Sıkıntılı bir nefes verdim. Konuştukça kafam karışıyordu. “Eğer bir aksilik olursa beni ara Yağmur. Eğer o kadın… Yani annen gerçeği kabullenmezse…”
“Niye kabullenmesin ki? Senelerce beni aradığına, kızını bulma umuduyla her kapıyı çaldığına eminim. Böyle kötü düşünceleri aklından çıkart ve bir daha dillendirme. En azından benimle konuşurken yapma.”
“Peki, sen nasıl istersen. Şimdi kapatmam gerekiyor. Bir daha aramalarımızı göz ardı etme lütfen. Kardeşin de seni çok merak etti.” Tüm yalanların içinde beni gerçekten seven kişi kardeşim Efe’ydi. Gözlerim doldu onunla vedalaşmadan evden çıktığım aklıma gelince.
“Tamam” dedim. “Ben onu ararım.” Sonlandırdık görüşmeyi. Bana bir kötülük yapılmıştı. Kimliğim elimden alınmıştı. Öfkeliydim sebep olan herkese. Kimin parmağı karışmışsa hesap sormak istiyordum. Ama her şeyden önce Gonca Saraç’la yüzleşmeliydim. Beni kaybettiği günü, sonrasını anlatmalıydı. Telefonu elimde evirip çevirirken bahçe kapısından içeri giren genç bir kız gördüm. Orta boylu, beyaz tenli ve güzeldi. Elindeki ufak çantayı sallayarak canlı hareketlerle yürüdü ve yanıma geldi. Yuvarlak yüzüne yakışan büyük gözleri yeşilden maviye süzülen renkteydi. Derin bir nefes alıp gülümsedi ve elini uzattı.

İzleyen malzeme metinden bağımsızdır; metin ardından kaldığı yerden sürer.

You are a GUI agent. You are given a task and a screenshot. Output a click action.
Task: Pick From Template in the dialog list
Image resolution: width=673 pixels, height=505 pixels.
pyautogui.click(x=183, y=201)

“Selam, ben Nil. Dün gece seni bulduğumuzda baygındın. Şimdi iyi gözüküyorsun. Tanışmak için güzel bir sabah değil mi?” Gülümsedim, diğerlerinden farklı bir güne uyandığıma emindim. Elini sıktım.

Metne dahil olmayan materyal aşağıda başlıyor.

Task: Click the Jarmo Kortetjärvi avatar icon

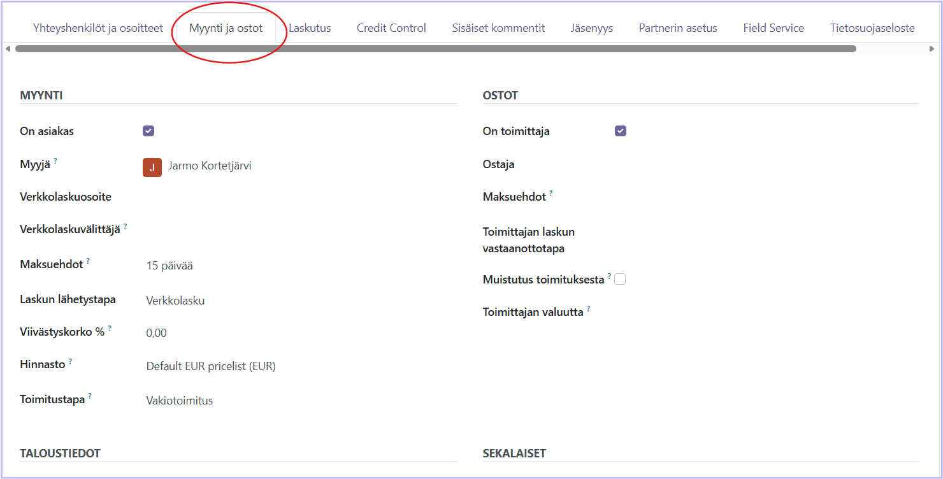Action: point(152,167)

“Ben de Yağmur. Tanıştığımıza sevindim. Ve teşekkür ederim.” Omuz silkip etrafına bakındı. Duvarın dibinde olan plastik sandalyeyi alıp geldi ve karşıma oturdu. Tek kişi koca bankı işgal ediyordum.
“Teşekküre gerek yok. Bu benim görevim.” Gözleri ayağıma kaydı.
“Burkulmuş” dedim kısaca.
“Daha kötüsü olmadığına sevindim. Umarım tez vakitte iyileşirsin. Bu arada motorunun da aynası kırılmış. Biraz da çizilmiş.”

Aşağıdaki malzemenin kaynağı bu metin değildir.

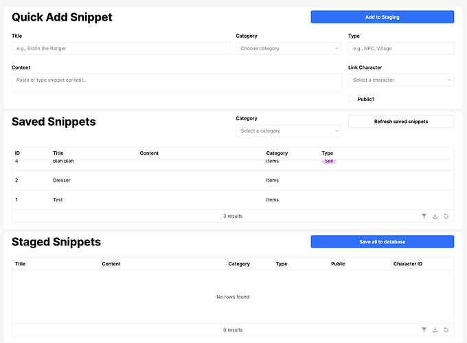Download the Staged Snippets table data

(435, 330)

“Ah motor…” Aklımdan çıkmıştı tamamen. Yol arkadaşıma ihanet etmiş gibi hissettim birden. “Nerede şimdi?” diye sordum.
“Celil dayıya götürdü Osman.”
“Ne zaman? Benden çabucak kurtulmak için her şeyi yapıyor bu adam da.” Sesli düşünmüştüm aslında. Nil ufak bir kahkaha attı.
“Erken kalkar o” dedi. “Çalışkandır, işini çabucak halleder. Ve eğer mesafeli davranıyorsa üstüne alınma. Yabancılara pek alışık değildir ama iyi biridir.” Başımı salladım yalnızca. Bakkalı, okulu, sağlık ocağı, tamircisi olan bir mekândaydık aslında. Küçük bir yer de sayılmazdı. Gezginlerden, misafirlerden izole bir köyde değildik. Osman hepsinden kaçıyor olmalıydı. Kendi küçük çevresiyle mutluydu ve yine bunu umursamadığımı fark edince omuz silktim. “E anlat bakalım. Nerden geldin, nereye gidiyorsun?”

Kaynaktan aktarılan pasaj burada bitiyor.